What if you have a marketing question that you can’t easily answer using Google Analytics reports alone?
For example, you may be interested in finding the combination of cities, age groups, marketing sources, and devices that generates the highest number of transactions and e-commerce revenues.
It would be hard to do in a regular, free version of Google Analytics (Universal Analytics), because you can only add two dimensions to a Google Analytics report at a time (one primary dimension and one secondary dimension.)
Even if you create a custom report or build an advanced segment out of one of the dimensions, it will still feel as a repetitive thing to do.
The deeper the insights you want to get, the harder it will be for you to get them using Google Analytics reports only.
The way out of such situations is to export your Google Analytics data to Google BigQuery and derive insights from the raw dataset by running your own queries.
In the next few sections, we’ll help you do just that. We’ll set up a data pipeline that sends your data to Google BigQuery and then runs queries that generate insights for you.
Please note that this tutorial works with the Universal Analytics version of Google Analytics. GA4, the newest version of Google Analytics, makes sending data to BigQuery much easier. Nevertheless, we’re sure that following this tutorial will teach you many things about BigQuery, Google Analytics, and building your own data pipelines. Follow along!
From Analytics to BigQuery in 3 steps
Getting your data into BigQuery boils down to 3 things.
- Choosing a proper combination of metrics and dimensions from Google Analytics that will help you answer business question at hand.
- Launching an ETL (a data pipeline) to move data from Google Analytics to Google BigQuery.
- Exploring your data in Data Studio and then wrangling and querying it in BigQuery.
Combine proper dimensions and metrics
As you know, Google Analytics is organised into metrics and dimensions.
Dimensions describe, metrics measure. In general, all metrics just measure dimensions in a certain way, e.g. by counting, averaging, summing etc. Examples of metrics include session time, unique pageviews or number of transactions. Examples of dimensions include marketing source or medium, device category, city etc.
Analytics reports are built by combining dimensions and metrics. For example, the Acquisition report will have sources as dimensions and time on site, goal completions and conversions as metrics.
For the Analytics-BigQuery link to give sensible results, you have to choose a correct combination of metrics and dimensions to be sent through the data pipeline. The key in combining dimensions and metrics properly is to look at their scope.
Each dimension and metric has only one scope: user, session or hit (there’s also product scope – irrelevant for now). Scope tells you when and how each dimension or metric is filled with actual data.
Hit scope describes individual actions – events, transactions or pageviews. Some examples of hit-scope dimensions and metrics are e.g. search term, event category, time on site. They’re set at the moment of the hit. This makes the scope of hit equal to itself.
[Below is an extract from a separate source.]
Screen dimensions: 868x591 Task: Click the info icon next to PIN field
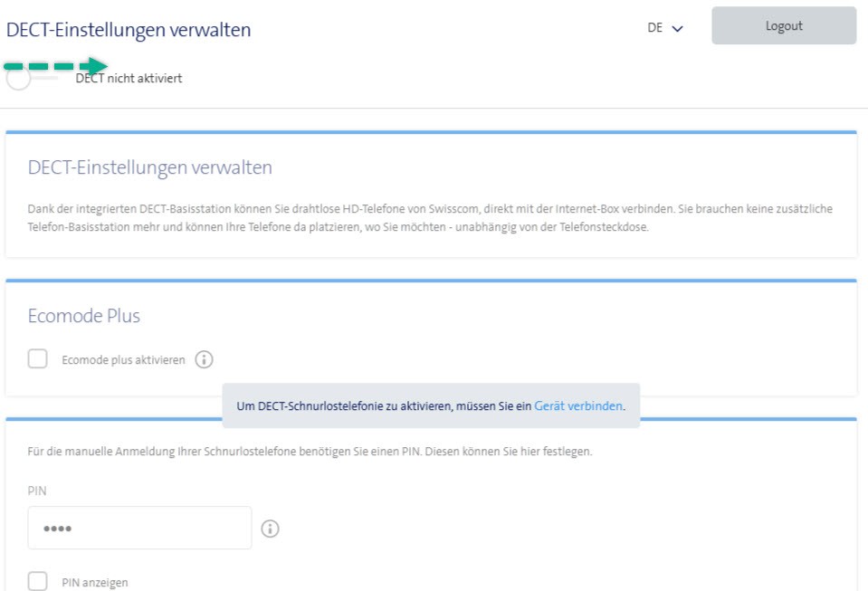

Metrics and dimensions with session scope are set once for the series of hits called session. Typical dimensions and metrics with session scope include e.g. source, medium, bounce rate.
User scope aggregates data from multiple sessions of a given user. Examples of dimensions with the user scope are age, gender, city. All dimensions and metrics with user scope are set at the level of unique user identifier called client ID. Identifier is stamped into the browser, not the actual person. That’s why it’s inaccurate to treat it as equivalent to the behaviour of individual, unique people.
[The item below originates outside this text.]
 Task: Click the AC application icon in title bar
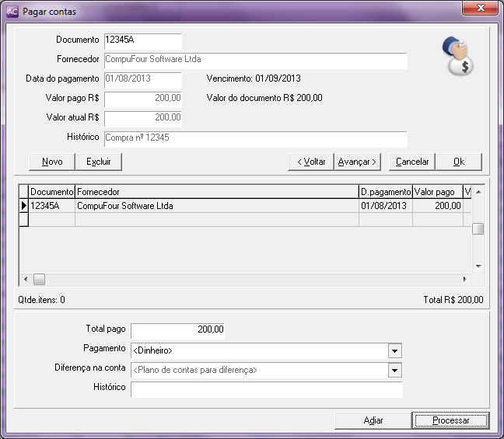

Building reports, be it inside Google Analytics or outside – e.g. in BigQuery, only makes sense if you combine dimensions and metrics from the same scope. If you combine metrics and dimensions from different scopes, you’ll either get no data or wrong data.
Google Analytics typically will not stop you from cross-scope combinations of metrics and dimensions and it will print a regular report for you. However, the data in such report will be meaningless.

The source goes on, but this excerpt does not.